You know that scene in Predator, when the huge black dude mows down half a forest with a minigun, is joined by Arnold Schwarzenegger and his buddies, who help him proceed to mow down the rest, only to discover that they “didn’t hit anything”. Did you ever think Predator would have been better if that scene would have been repeated, numerous times, throughout the film, with only slight variations? Did you also think that the actual predator should have been more like a cross between a 60s Sci-Fi robot and a He-Man action figure? Of course you did, we all did. This is why you will love Bruno Mattei’s 1988 classic Robowar, also known as Robot Da Guerra, starring the immortal Reb Brown.

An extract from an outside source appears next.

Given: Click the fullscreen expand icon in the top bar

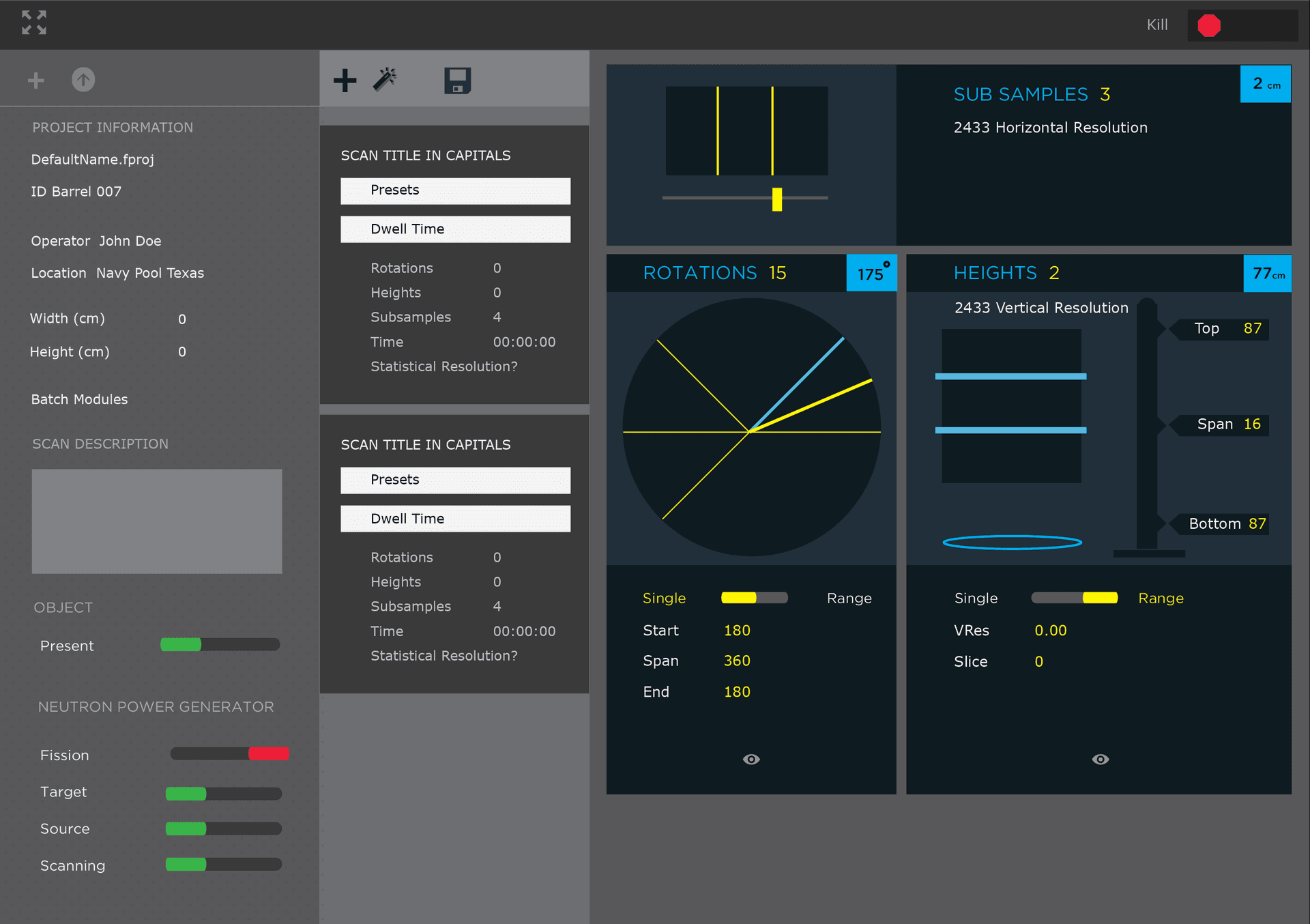Looking at the screenshot, I should pyautogui.click(x=33, y=23).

A group of burly special ops military types descend into the jungle on some bogus anti-guerrilla mission. The true purpose of the affair, known only to the archetypal Evil Traitor Mascher, is to retrieve or possibly fight, the cyborg Omega 1. The group roams the woods to the tune of the best fucking 80s music, if not the best fucking music, ever made. Heavily armed, heavily manly – trapped inside one of the most ruthless rip-off movies to exist before the likes of The Asylum made big (well) business out of it. There’s machetes, there’s men being pissed off at each other for absolutely no other reason than the script calling for it, there are gore scenes that seem to have been spliced in from other films (and probably were) and there are whole chunks of dialogue lifted from Predator.
There’s lots of plot in Robowar, but it is difficult to follow even if you try. A good-hearted woman is saved from guerrillas through a brutal massacre, the origins of Omega 1 is explained, and most things that belong in a film happen. Just in the wrong order, or generally wrong. The monster of the film, the robot with abs to die for, views the world in pixelated orange rather than the traditional infrared vision of the original predator. The gang of commie-killing, American Contras call themselves B.A.M. – “Big Ass Motherfuckers” – and really, that Bergman dude ain’t got shit on Bruno Mattei and Robowar.
It does take some stamina to sit through this, and the absence of any normal dramaturgical curve and the long stretches of pointless shooting, shouting or general dicking around mean you may have to have at least some experience of terrible Italian films dubbed to English to truly appreciate how amazing this is. If you have that experience, or want to get it real fast, there is simply no excuse not to immerse yourself in the world of Robowar.